There's a lot of discussion about motor/esc choice, but I'm having difficulty finding much about high ambient temperature conditions (Australia).

I'm talking paddock bashing at 35-40c ambient (about 95-105F) in the open sun. Surface would be paddock (grass, varying heights), gravel road, and the possibility of some sand or dirt. I'm after fun, so runtime is significant & I'd accept some top speed loss - I'm coming from a brushed crawler, this should be fast regardless...

My initial "safe default setup" was looking like:

- Hobbywing Max8 with 4274 sensorless 2200kv
- Ideally Backflip LP, but if they don't come back in stock it'd have to be something like Badlands or possibly the 6S Backflips (too heavy?)
- I have no position on pinion size, 17T seems to be the default recommendation. Also it would be simpler for me to get non-Tekno pinions, would the Arrma pinions work ok? (e.g. ARA310964 - Mod1 17T steel with 4mm set screw)
- I'm planning on using 4S (probably 50c 5000mA bashing series)
- Receiver'll be a FS-BS6 for my Flysky FS-GT5

1) Am I even likely to have a heat issue here with this setup anyway, or am I worrying about nothing?
2) Dropping pinion size down is an obvious heat reduction, but would going down to 15 or 16 be enough?
3) Hobbywing doesn't seem to do a sensorless 1900kv at present, but they do have sensored 4274's at 1900kv & 1600kv in the old generation. Worth it? Is sensored any better/worse in heat?
4) Swapping up to a 1/6th motor had occurred to me (e.g. Max6 and EzRun 4985), but that would require a chassis swap, yeah? (I'd like to keep it more default initially... this is my 2nd kit)
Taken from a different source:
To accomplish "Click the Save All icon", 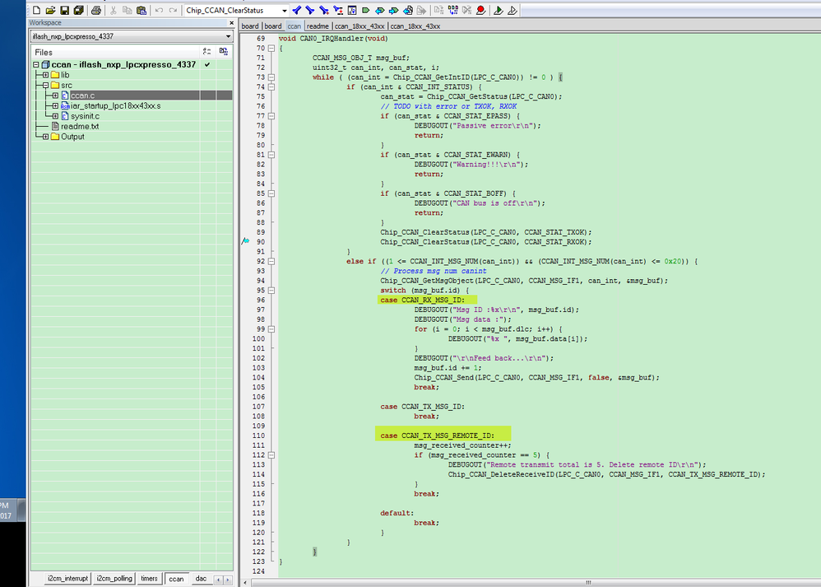I will click(78, 10).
I keep mentioning Hobbywing solutions because product availability is an issue here without doing international mail order - Castle seems somewhat available & slightly higher price, while Tekin is expensive very limited availability. I'd rather do it right first time though, so if overpaying or importing is what it takes then I would shrug it off & do it.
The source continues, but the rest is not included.